Wednesday, August 17, 2011

2002 Sandalford Margaret River Cabernet Sauvignon

A cool year, a big-name company, a benchmark variety in a classic region. A Monday night tipple that went something like this:

A vibrant brick red colour, mingling purple and brown at the rim – deceptive really. Opens with dusty oak and a delicious, driving core of rich dark fruits filling my nostrils, some redcurrants, leather and spice. Good ol’ Margaret River. There’s some savoury meaty/gamey elements, pencilly and cedary oak, mocha, and a denseness that smells chewy, if that is an acceptable depiction. As it opens up a bit you get a real choc-cherry character – more hallmark Margaret River.

The palate still has some grip (imagining what it was like when it was youthful), although starting to show some softer, velvety licks. Blackberry and smoky/tarry oak dominate the palate, though seamlessly wedded. For a medium-bodied style it has some power, and grace, and shows its cool climate chops. The cool 2002 vintage adds extra aromatics – even the palate tastes of sweet perfumed goodness – and a mighty fine structure.
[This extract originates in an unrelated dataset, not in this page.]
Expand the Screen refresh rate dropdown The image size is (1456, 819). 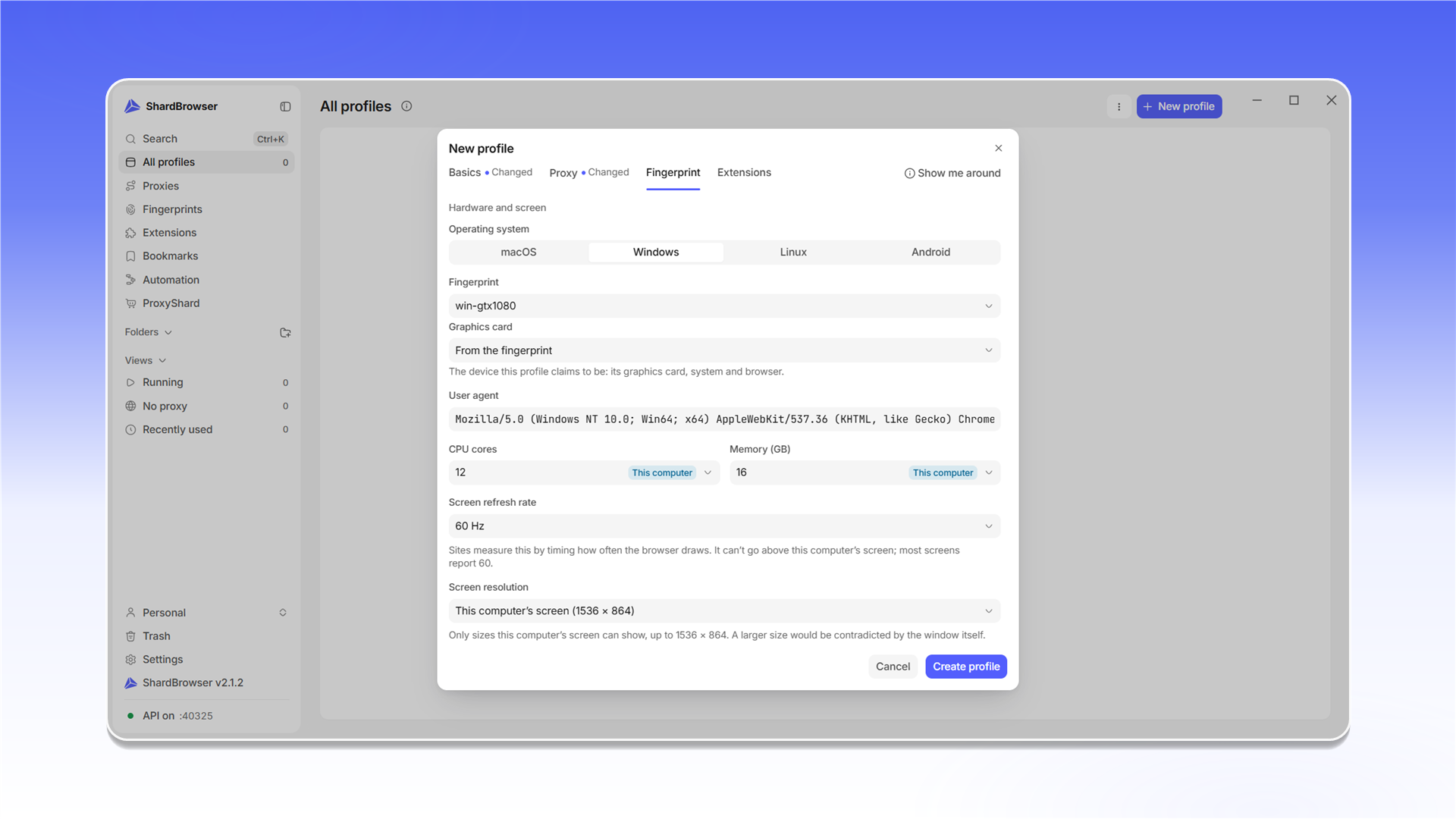(724, 526)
Enjoyed over two nights, this wine showed hints of brilliance, but something was holding it back – couldn’t quite put my finger on it – almost nothing in it really, but I suspect the cork was having an impact on this particular bottle. Again, I’m going to downplay it, because the wine was still an excellent Margaret River cab. Loved it.
Value: A web search reveals this wine was released at $35, which is higher than I’d guessed, but not unreasonable. I taste wines as ‘blind’ as possible so I had no idea of pricing, or other factors for that matter.
Tasted: August 2011
Closure: Cork – a clean example, although may have been faintly influential on the wine
Source: Cellar

Producer: Sandalford Wines – The Swan Valley vineyards were established in 1840, while plantings at the Margaret River site began in 1970. Owned by the Prendiville family since 1991. Winemaker – Paul Boulden.
Region: Margaret River.
Site: Some of the oldest Margaret River vines – 30 years in 2002 – nestled in the famed Wilyabrup valley.
Vintage: Cool and dry and late. A beauty if you’re chasing age and structure. Some very fines wine were made, although many were sleepers.